According to the experts, there are a number of factors that can distinguish a casual hookup from a casual relationship. "I think the biggest difference is time of day! (Ha!) Actually, a difference is that the casual hookup usually is just about the physical connection," Rubin says. Your hookup may be turning into a casual relationship, "When you start to like each other or make plans to get together," Rubin says. From making special plans for activities to do with them to hanging out without having sex — a casual relationship can mean you and your date are open to more than just having sex.

From wanting to see your person during the day to solely sticking to bed-bound hangouts, the nature of your dates may inform the nature of your relationships. "The biggest difference between hookup and dating is the emotional attachment and intent you had about the person from the beginning of your arrangement. A hookup can progress into something more when there are mutual feelings involved," Silva says.

Of course, if you're unsure about where your boo is at, or what you and your special friend are doing, it's totally natural to feel confused or a little stressed about the whole situation. According to Melamed, the best thing to do is to communicate frequently about what's going on. "The mistake many people make in these more casual arrangements is not talking about the relationship and the what the parameters are. These relationships usually get messy when someone thinks there are 'more' or 'less' obligations to one and other when no conversation has transpired," Melamed says. If you've ever tried to sit down with the person you've been sleeping with for four months to flush out "what you are," you may already know how challenging it can be (I'm stressed just thinking about it).

If you've started to catch feelings or you've realized you're not totally equipped for something casual, it may feel overwhelming to discuss what you need from your boo or how your intentions with them have evolved. "People tend to avoid these discussions because they are afraid they will be asked for something they can't or don't want to deliver," Melamed says. While it may seem intimidating, according to Melamed, the moment of discomfort can be worth it in the long run as it can combat some major pain or bigger issues down the line. "In the most positive and productive way, the two of you talk about it and decide together. In the least productive and potentially harmful way, one person decides and expects the other person to step up in a way that they aren't even aware is expected of them," Melamed says.

If you've started to feel more serious about your casual relationship, you may start to feel a little resentful or angry when your boo isn't reciprocating. If you got into something a little more casual than you wanted, and you're struggling to communicate your needs to your date because you feel the pressure to "be chill" or "not demanding" about what you actually want (my brand), it may be worthwhile to check in with yourself about what you're feeling.

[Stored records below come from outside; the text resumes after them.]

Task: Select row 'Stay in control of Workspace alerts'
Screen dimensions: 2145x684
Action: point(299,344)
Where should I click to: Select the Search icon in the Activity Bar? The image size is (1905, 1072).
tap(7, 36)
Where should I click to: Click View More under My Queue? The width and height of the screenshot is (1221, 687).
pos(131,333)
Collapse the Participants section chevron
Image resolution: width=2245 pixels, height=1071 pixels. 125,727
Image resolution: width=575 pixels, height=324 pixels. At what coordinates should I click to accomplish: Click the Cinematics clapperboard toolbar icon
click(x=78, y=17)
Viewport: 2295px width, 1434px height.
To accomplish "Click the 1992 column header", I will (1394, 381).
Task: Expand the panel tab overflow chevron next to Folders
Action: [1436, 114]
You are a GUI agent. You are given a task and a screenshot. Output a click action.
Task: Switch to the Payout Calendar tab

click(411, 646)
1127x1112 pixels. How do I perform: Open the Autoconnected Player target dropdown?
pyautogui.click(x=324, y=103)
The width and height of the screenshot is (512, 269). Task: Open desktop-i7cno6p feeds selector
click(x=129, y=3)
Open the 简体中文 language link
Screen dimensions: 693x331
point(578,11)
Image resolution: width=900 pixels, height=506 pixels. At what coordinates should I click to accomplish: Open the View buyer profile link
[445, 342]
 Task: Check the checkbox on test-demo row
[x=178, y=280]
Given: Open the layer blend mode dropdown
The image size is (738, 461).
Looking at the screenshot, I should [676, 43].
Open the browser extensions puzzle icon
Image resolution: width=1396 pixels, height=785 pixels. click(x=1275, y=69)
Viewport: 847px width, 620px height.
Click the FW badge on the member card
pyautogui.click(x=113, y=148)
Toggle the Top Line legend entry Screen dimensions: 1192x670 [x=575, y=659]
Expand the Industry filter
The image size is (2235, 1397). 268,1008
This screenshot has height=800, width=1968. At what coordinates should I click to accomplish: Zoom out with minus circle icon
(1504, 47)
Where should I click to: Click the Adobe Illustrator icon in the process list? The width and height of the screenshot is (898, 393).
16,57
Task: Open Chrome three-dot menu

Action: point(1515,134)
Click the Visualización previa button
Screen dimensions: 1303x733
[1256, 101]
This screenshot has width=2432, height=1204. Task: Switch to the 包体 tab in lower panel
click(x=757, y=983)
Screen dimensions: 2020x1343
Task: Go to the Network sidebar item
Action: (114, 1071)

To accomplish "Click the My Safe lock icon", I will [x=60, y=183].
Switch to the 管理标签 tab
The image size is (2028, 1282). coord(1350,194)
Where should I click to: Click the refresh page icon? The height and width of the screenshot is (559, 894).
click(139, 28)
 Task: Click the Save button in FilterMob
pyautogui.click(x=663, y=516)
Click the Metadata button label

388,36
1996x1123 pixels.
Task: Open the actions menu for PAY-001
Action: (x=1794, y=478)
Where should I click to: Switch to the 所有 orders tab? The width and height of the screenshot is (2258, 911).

"If your intent from the beginning was to use sex as a screener for a relationship and the other person felt completely comfortable just keeping it physical, you may have to evaluate why you want to pursue a one-sided relationship," Silva says. Going along in a relationship you're not totally fulfilled with, hoping that it will one day become what you want, can set you up for some major heartache. Although talking to your boo can't guarantee that they're feeling the same way you are, it can help clarify whatever the heck it is that they are feeling, and can help you navigate the best way to move forward.

You deserve the type of relationship you want, whether it's super exclusive and serious or really open and casual. From hooking up to dating to literally walking down the aisle, if you're confused about what you're doing with your boo at any stage — it may be time to talk to them about it. Although it may seem scary to DTR, the clarity can ultimately help you get what you deserve and want from love. Remember: Prioritizing your own wellbeing is nothing to keep casual.